1. It is the duty of the carrier of grain in bulk in barges on our Western rivers, in the way now usual, as distinguished from the old way in sacks, to see that his barge is capable of resisting, without subjecting the cargo to injury, all the external forces to which it is subjected in the ordinary course of navigation, including especially those incident to the narrow, crooked, and shallow water and the often changing courses in the currents of the rivers where they are, and to the force with which the large steamers which have them in tow are often brought against their sides in landing, as they do, for the purposes of their ordinary business, every few miles on the river.

2. The barge must be so tight that the water will not reach the cargo, so strong that these ordinary applications of external force will not spring a leak or sink her, so sound that she will safely carry the cargo in bulk through these ordinary shocks to which she must every day be subjected. If she is capable of this, she is seaworthy; if she is not, she is unfit for the navigation of the river. No other test can be given, and this must be determined by the facts in each particular case.

3. It is the duty of the carrier to have his barges often examined and thoroughly inspected so as to be sure of their condition. He should not use a barge after she has become from age or decay or injury unfit for use, and should repair them often and well so long as they can by repairing be safely used, and no longer. For this he is to be held rigidly responsible.

The La Crosse & Minnesota Steam Packet Company, owners of the steamboat Northern Belle, and engaged in the carrying trade on the Upper Mississippi, undertook to carry for a certain Robson, in their barge Pat Brady, five thousand bushels of wheat from Hastings, in Minnesota, to La Crosse, in Wisconsin, and safely deliver the same, the unavoidable dangers of the river and fire only excepted. On the voyage, the barge was sunk and the wheat damaged, and the Home Insurance Company, which had given a policy on the wheat and paid it, filed a libel in admiralty against the steamer and her barge to recover the loss.

The principal question in issue was the seaworthiness of the barge. The injury occurred May 12. About the latter part of June following, after another accident and loss

Page 76 U. S. 527

of a cargo on the same barge, she was placed upon the ways for repairs.
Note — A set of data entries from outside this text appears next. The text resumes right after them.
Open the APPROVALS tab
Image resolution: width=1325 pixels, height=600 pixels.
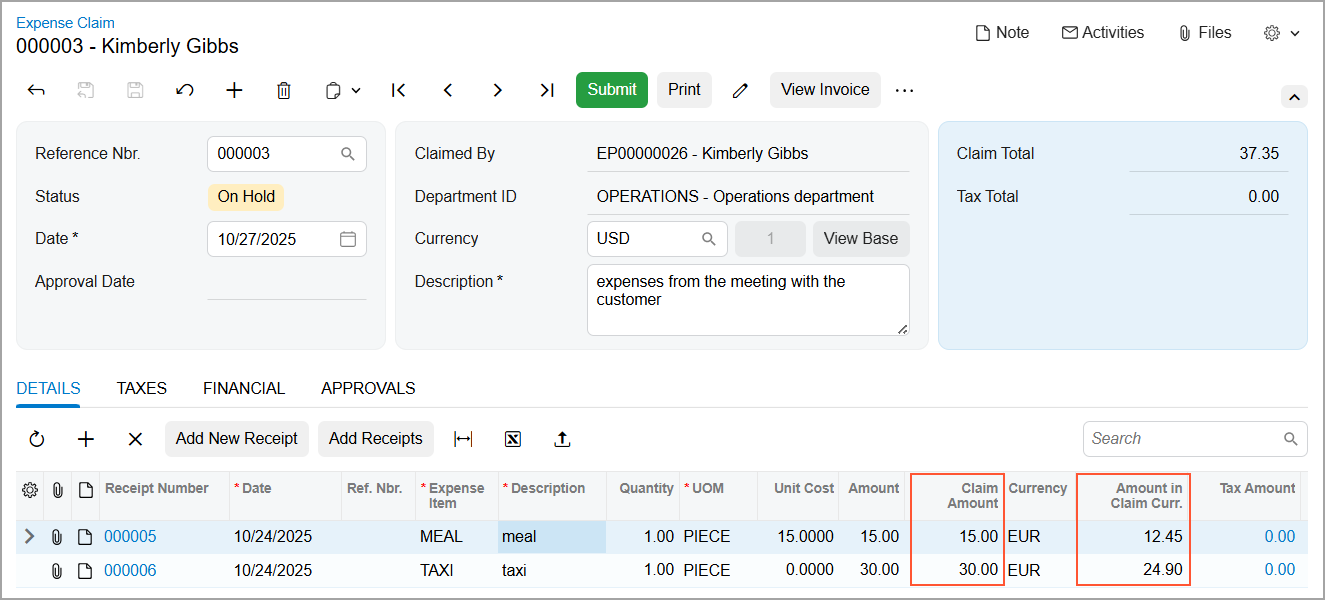point(368,388)

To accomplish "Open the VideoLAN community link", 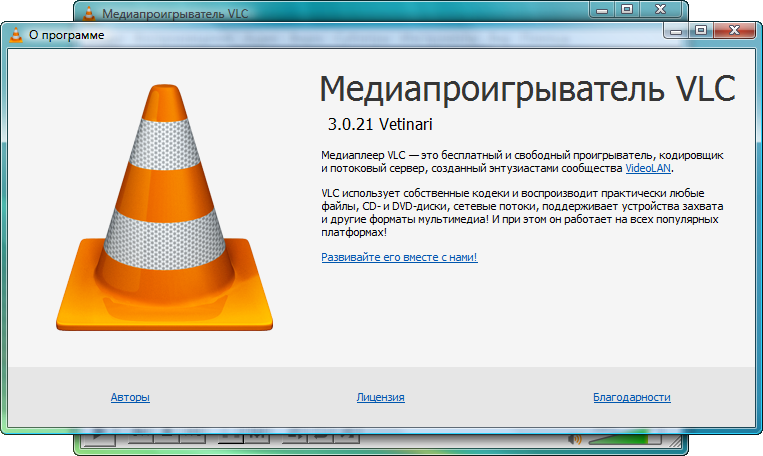I will pos(648,169).
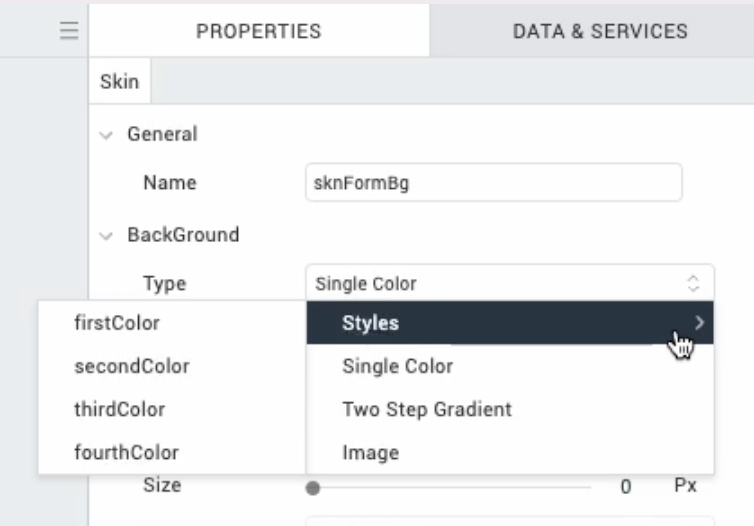The height and width of the screenshot is (526, 754).
Task: Collapse the General section
Action: tap(107, 134)
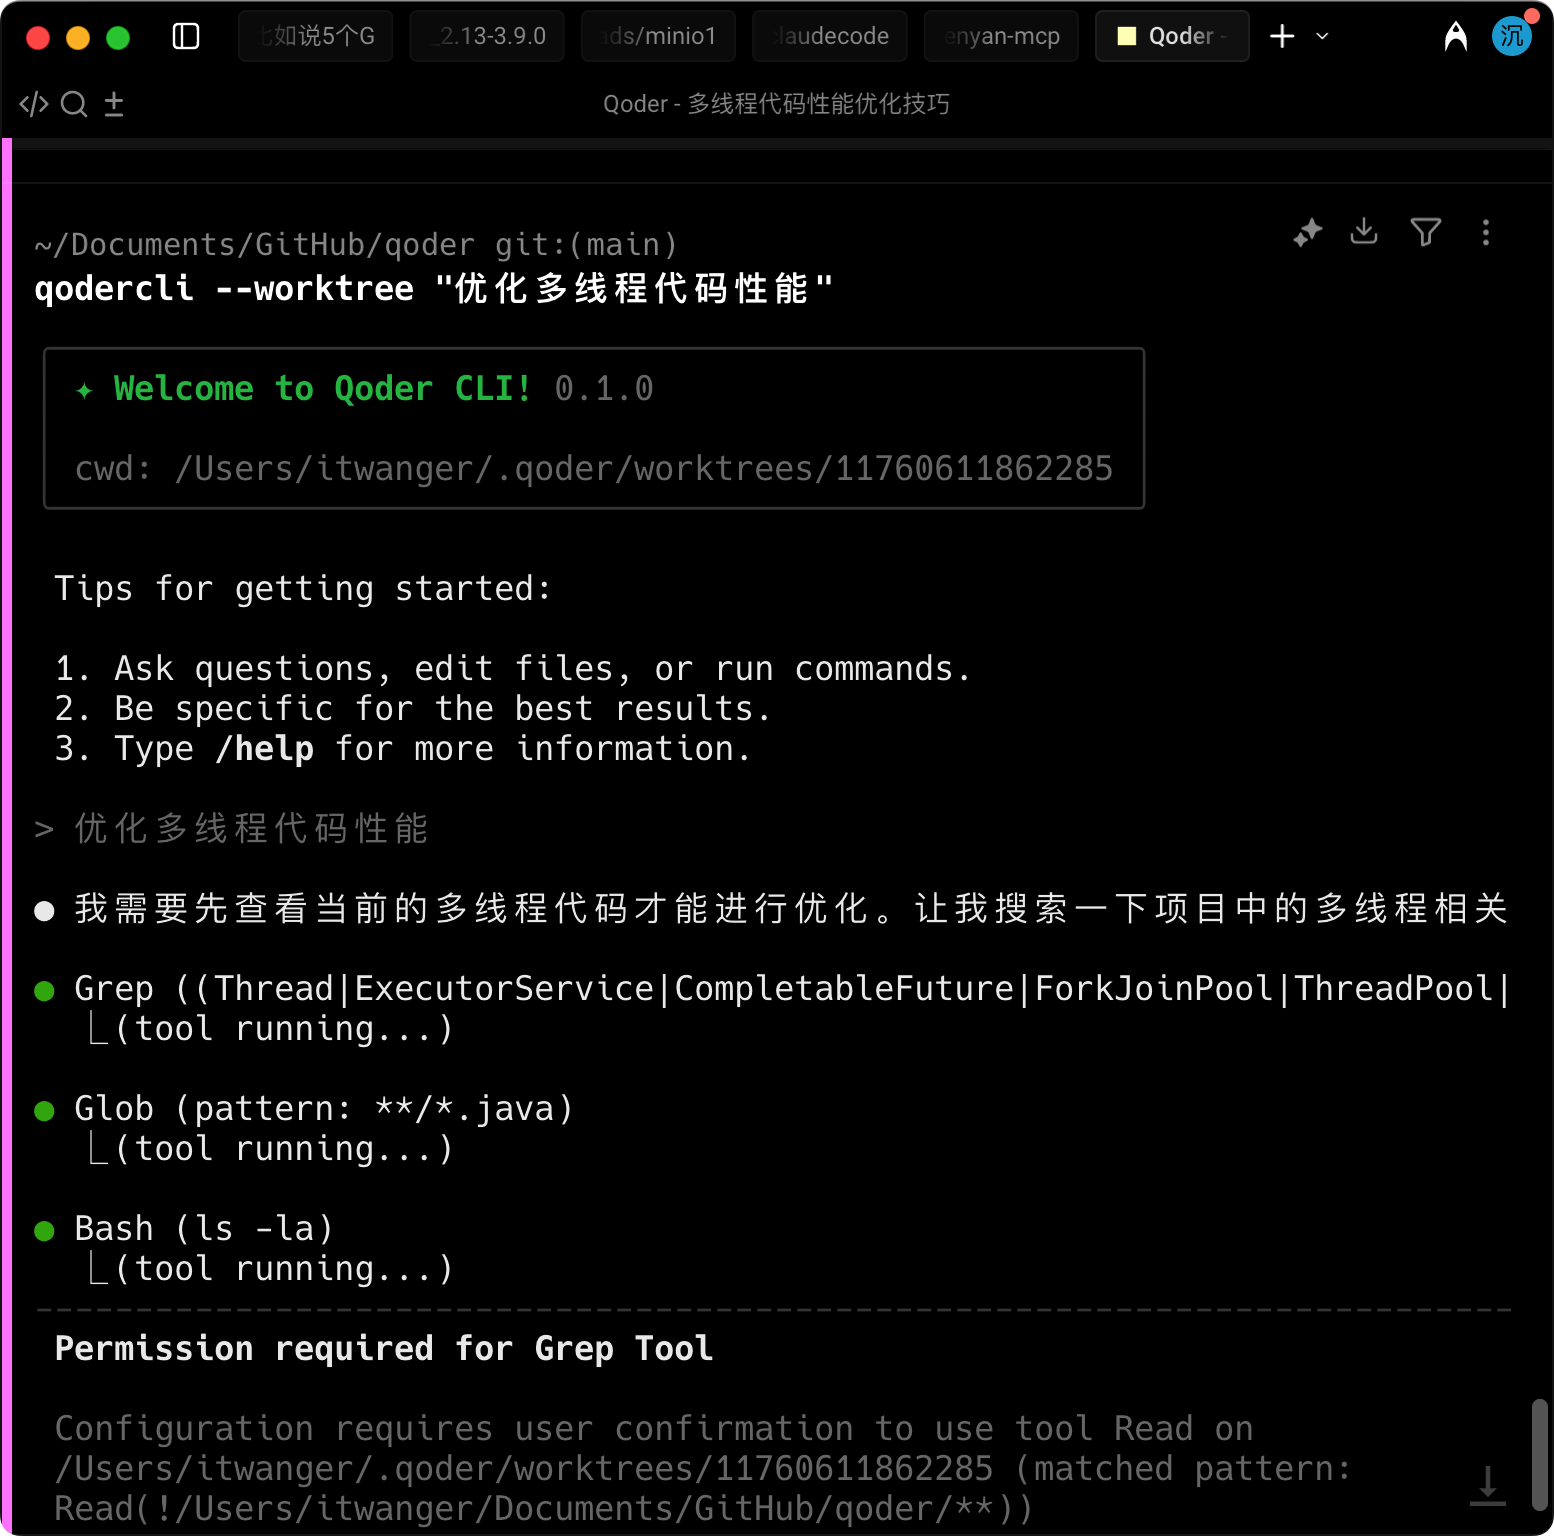The width and height of the screenshot is (1554, 1536).
Task: Add a new tab with plus button
Action: [x=1282, y=37]
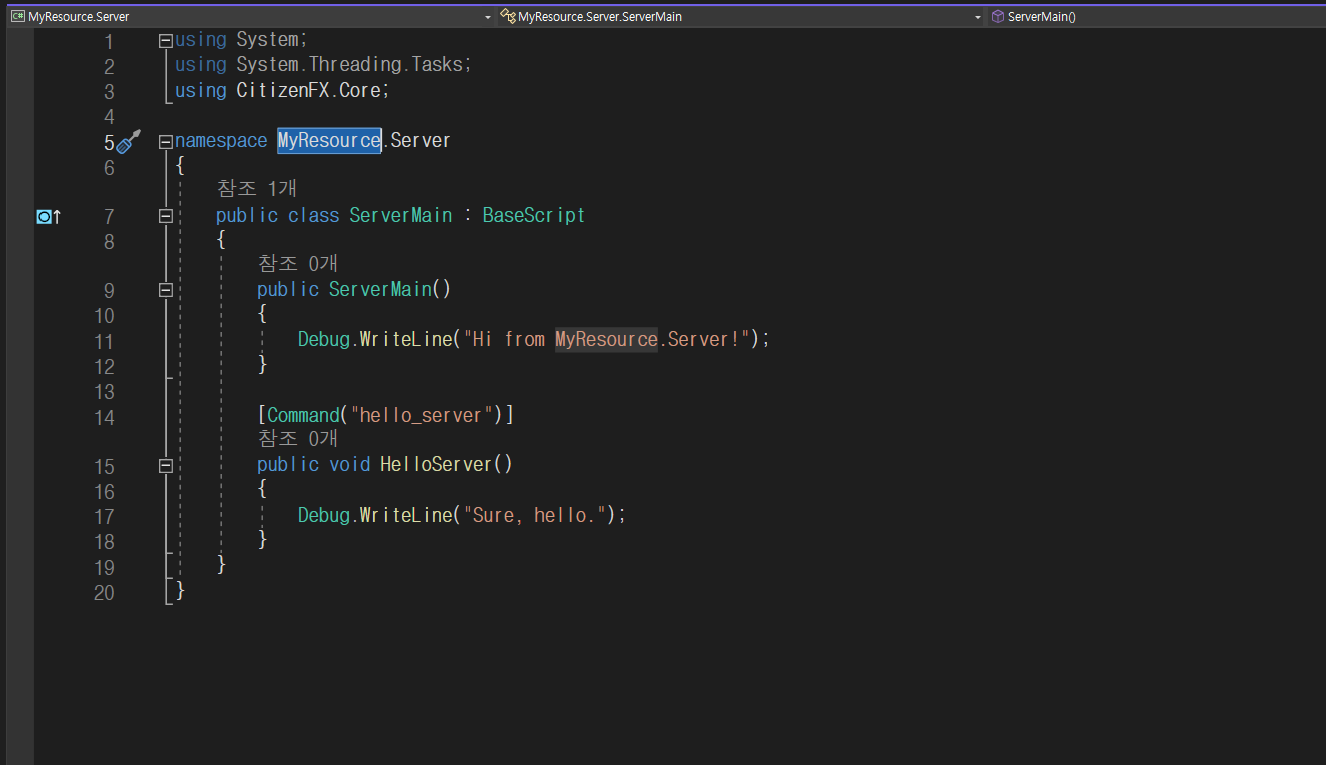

And the depositions of several witnesses who examined her carefully at this time were now before the court. One of these witnesses testified that he found over ninety timbers rotted and gone, so much so that they were not strong enough to make a fastening to. At one point, there were four side timbers rotted out, so as to leave about five feet without support. Her floor timber ends were much decayed. Another witness stated that on one side he found about fifty rotted timbers, some of them entirely rotted off; on the other side, about the same, fifteen or twenty of them rotted entirely off. A third witness, a ship carpenter, confirmed this, testifying that the effect of it would be that any strong pressure against her sides or bottom from getting aground or surging against a steamboat would cause her to leak -- an inference which it hardly needed a ship carpenter to draw for the court.

The evidence in the immediate case showed that on the occasion when the present catastrophe took place, the steamboat was descending the river in the night when a slight shock was felt on the barge, so slight that it was not communicated to the boat. It did not stop or retard either the barge or the boat, but in a few minutes the former was found to be sinking, and had to be grounded on the nearest sandbar. No rock or snag was proved to be in the river at the place where the stock first occurred.

The Pat Brady was an old barge which had been formerly called Fort Snelling. But about a year before this catastrophe, she had been repaired and sent forth with a new name.

The district court decreed in favor of the libellant, and the circuit court affirmed that decree. The case was now brought here by the packet company.